At the end of the studies, the lambs were deeply anesthetized with pentobarbital sodium (25 mg/kg iv) and killed by exsanguination via cutting of the abdominal aorta. The dry body weight was measured and used for all calculations.

Renal function assessment. Serial urine samples were collected every 30 min during the first 2 h, every 60 min through 10 h, and every 120 min through 24 h. Urine samples were assessed for urine flow, osmolality, electrolyte concentrations, and inulin-specific activity. Arterial blood samples were obtained at 2, 5, 10, 16, and 24 h for determination of hematocrit, plasma osmolality, and electrolyte (Na, K, Cl) concentrations, and plasma inulin-specific activity. Blood samples were transferred immediately into chilled test tubes containing lithium heparin (10 U/ml blood), and tubes were vortexed and centrifuged at 4°C. Plasma and urine sodium, potassium, and chloride concentrations were determined on an electrolyte analyzer (NOVA Biomedical, Waltham, MA), and osmolalities were determined by freezing-point depression (Advanced Digimatic Osmometer, model MO, Advanced Instruments, Needham Heights, MA). When urine sodium concentrations were below the sensitivity range of the analyzer, the lower limit of detection (1 mmol/l) was used for all calculations. Plasma and urine [methoxy-3H]inulin-specific activities were assessed by counting aliquots (100 µl) in Ecoscint scintillation solution (National Diagnostics, Atlanta, GA) in a 1214 Rackbeta liquid scintillation counter (Wallac, Gaithersburg, MD). GFR was determined from the calculated [3H]inulin clearance.

Cardiovascular function assessment. Cardiac output was assessed 30 min before the end of studies by injection into the left ventricle of a known activity of 57Co-labeled microspheres (15.5 ± 0.1 µm ID; DuPont-NEN) (9) mixed in 2 ml of filtered maternal blood. Renal blood flow was assessed by postmortem measurements of 57Co-microspheres in both kidneys. Blood and tissue 57Co-microspheres specific activities were measured with a 1282 Compugamma Universal gamma counter (Wallac, Gaithersburg, MD). Renal plasma flow values were calculated with renal blood flow values (at 30 min before the end of the study) and hematocrit values at the end of the study. Filtration fraction values were calculated with renal plasma flow and GFR values at the end of the study.

Endocrine function assessment.

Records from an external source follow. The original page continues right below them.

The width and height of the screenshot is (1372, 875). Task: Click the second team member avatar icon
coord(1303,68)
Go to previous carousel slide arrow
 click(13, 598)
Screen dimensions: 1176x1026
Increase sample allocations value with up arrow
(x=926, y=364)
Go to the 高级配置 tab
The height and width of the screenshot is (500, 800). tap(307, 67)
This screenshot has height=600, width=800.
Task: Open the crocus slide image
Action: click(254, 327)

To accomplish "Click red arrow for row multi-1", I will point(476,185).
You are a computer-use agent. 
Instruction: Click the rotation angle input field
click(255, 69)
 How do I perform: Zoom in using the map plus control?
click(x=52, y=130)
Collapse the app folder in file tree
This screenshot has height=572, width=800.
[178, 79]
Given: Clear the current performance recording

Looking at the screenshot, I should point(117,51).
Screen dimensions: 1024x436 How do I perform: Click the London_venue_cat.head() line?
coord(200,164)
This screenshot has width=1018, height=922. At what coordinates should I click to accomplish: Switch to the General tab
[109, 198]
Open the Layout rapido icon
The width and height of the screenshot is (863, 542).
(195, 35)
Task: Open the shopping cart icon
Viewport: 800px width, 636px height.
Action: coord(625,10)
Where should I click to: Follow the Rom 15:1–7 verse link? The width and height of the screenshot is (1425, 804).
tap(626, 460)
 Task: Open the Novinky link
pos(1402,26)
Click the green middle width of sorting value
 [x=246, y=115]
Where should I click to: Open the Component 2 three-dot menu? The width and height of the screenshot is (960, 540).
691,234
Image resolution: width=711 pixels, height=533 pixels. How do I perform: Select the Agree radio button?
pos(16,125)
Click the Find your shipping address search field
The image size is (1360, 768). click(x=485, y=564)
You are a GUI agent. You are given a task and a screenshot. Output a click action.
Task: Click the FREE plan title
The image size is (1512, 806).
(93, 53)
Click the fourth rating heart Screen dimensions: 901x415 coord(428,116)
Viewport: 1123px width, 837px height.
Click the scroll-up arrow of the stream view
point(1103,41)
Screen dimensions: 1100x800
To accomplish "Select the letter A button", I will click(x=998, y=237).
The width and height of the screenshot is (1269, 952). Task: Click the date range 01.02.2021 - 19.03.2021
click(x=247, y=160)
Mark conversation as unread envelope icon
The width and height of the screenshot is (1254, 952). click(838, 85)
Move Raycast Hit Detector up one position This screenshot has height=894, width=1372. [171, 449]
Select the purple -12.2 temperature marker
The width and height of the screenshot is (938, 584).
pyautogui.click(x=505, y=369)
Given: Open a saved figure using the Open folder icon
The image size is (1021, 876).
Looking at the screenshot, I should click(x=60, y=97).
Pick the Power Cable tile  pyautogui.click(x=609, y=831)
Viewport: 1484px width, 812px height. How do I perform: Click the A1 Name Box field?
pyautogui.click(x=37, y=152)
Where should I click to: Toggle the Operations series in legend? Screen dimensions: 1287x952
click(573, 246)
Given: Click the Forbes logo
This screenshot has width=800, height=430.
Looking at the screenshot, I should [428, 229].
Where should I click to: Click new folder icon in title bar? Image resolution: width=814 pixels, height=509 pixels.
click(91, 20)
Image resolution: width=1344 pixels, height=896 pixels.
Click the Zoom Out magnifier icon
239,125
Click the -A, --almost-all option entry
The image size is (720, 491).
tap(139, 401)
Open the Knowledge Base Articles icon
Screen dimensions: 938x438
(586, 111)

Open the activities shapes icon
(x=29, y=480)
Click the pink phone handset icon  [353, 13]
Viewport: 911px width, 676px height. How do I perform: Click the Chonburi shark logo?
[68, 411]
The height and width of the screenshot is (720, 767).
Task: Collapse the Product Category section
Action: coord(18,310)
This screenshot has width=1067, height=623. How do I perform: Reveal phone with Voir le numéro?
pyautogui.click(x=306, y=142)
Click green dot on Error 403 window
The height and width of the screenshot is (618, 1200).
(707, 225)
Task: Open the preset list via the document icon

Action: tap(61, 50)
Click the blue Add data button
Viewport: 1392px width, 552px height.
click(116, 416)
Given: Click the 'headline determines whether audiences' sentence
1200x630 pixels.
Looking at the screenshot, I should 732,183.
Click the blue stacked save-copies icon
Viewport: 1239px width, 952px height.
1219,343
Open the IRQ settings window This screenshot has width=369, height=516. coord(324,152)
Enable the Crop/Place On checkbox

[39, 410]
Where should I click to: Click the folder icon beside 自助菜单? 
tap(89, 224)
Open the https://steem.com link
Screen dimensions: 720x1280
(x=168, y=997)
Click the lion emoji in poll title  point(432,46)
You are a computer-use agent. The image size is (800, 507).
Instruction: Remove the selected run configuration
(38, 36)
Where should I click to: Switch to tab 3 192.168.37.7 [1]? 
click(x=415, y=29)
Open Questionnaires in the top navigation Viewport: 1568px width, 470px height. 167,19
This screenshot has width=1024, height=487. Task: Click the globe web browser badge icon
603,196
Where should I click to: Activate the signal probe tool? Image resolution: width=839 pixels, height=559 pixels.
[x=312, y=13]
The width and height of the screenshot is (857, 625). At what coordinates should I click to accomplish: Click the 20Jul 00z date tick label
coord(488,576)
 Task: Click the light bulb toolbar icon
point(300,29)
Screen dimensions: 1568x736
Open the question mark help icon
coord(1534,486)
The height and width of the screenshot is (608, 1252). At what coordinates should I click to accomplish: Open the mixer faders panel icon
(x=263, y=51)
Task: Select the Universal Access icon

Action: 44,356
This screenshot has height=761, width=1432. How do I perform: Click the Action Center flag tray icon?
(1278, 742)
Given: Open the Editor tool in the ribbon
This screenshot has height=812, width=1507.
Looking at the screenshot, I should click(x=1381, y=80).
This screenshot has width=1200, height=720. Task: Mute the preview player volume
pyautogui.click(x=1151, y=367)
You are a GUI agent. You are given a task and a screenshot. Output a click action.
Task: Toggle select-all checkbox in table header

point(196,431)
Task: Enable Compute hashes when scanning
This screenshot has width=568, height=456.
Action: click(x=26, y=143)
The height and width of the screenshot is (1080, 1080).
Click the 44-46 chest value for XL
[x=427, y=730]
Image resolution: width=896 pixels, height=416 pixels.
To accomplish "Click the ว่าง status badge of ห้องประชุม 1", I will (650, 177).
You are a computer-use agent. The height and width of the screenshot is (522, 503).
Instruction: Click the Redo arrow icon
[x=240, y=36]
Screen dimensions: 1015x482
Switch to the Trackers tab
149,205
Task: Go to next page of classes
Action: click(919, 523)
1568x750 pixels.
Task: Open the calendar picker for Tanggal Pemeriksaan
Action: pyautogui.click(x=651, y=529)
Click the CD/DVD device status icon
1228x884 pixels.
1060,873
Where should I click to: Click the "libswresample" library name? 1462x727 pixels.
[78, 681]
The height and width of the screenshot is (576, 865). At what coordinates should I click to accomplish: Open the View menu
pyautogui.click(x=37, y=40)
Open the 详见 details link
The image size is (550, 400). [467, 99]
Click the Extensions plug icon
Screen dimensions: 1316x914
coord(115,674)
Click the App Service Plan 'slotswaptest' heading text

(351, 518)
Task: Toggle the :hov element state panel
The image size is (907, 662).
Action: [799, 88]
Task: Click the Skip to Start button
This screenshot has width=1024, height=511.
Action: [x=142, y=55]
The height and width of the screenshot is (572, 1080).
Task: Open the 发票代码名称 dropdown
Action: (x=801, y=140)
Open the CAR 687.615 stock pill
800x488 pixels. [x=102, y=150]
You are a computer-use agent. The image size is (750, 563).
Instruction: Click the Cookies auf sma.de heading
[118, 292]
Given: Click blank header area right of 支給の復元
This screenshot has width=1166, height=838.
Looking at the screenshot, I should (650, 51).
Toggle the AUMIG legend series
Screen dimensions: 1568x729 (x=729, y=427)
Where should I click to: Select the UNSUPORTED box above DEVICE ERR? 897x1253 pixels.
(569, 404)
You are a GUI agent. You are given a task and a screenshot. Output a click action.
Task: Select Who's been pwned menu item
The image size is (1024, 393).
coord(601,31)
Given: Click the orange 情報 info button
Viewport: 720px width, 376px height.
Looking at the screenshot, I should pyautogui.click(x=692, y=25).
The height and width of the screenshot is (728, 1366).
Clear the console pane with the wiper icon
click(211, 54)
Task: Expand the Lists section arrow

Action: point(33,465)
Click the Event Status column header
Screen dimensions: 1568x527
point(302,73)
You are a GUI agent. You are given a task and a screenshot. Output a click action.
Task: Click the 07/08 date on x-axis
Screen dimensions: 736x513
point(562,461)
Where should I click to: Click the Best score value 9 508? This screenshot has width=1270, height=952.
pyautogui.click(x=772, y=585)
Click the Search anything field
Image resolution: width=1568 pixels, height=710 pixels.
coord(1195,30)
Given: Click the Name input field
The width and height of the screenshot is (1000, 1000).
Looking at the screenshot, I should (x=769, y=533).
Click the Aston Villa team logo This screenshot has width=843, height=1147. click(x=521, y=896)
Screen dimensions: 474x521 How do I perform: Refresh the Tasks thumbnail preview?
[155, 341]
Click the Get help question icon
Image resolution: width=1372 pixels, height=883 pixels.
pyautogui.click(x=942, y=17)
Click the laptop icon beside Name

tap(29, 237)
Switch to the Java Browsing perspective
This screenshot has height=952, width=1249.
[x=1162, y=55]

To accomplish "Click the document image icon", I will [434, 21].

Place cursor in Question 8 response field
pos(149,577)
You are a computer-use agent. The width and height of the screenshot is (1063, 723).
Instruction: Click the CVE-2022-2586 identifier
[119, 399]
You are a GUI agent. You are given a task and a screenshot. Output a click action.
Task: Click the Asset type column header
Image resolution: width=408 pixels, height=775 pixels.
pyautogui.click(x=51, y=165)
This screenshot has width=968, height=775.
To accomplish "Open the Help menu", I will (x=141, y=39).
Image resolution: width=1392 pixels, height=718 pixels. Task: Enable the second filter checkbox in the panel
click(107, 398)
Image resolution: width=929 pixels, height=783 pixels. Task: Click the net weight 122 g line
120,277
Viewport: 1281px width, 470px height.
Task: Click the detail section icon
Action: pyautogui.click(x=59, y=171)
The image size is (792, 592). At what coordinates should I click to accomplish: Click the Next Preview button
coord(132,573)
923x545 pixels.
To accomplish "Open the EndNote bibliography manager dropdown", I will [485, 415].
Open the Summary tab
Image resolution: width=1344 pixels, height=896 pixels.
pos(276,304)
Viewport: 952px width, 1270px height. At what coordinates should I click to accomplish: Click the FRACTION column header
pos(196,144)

Blood samples obtained at 2, 5, 10, 16, and 24 h were transferred immediately into chilled test tubes containing either lithium heparin (10 U/ml blood), for determinations of concentrations of arginine vasopressin (AVP), aldosterone, and plasma renin activity (PRA), or aprotinin (500 kIU/ml blood) and K2EDTA (3 mg/ml blood) for determination of plasma ANG II and plasma atrial natriuretic factor (ANF) concentrations. All tubes were vortexed and centrifuged at 4°C, and plasma samples were frozen at -20°C for assay within 4 wk. Plasma AVP extraction and RIA were performed as previously described (4). The sensitivity of the AVP assay was 0.8 pg of AVP/tube with intra-assay and interassay coefficients of variation of 6 and 9%, respectively. PRA was measured indirectly using the RIANEN ANG I 125I-labeled RIA kit (DuPont-NEN). Plasma aldosterone levels were determined by RIA with kits by ICN Biomedicals (Costa Mesa, CA). Plasma ANG II concentrations were determined with ANG II-specific RIA kits (Peninsula Laboratories, Belmont, CA), with intra-assay and interassay coefficients of variation of 6 and 9%, respectively, and an overall assay sensitivity of 2 pg/tube. Plasma ANF determinations were conducted by RIA as previously described from our laboratory (5).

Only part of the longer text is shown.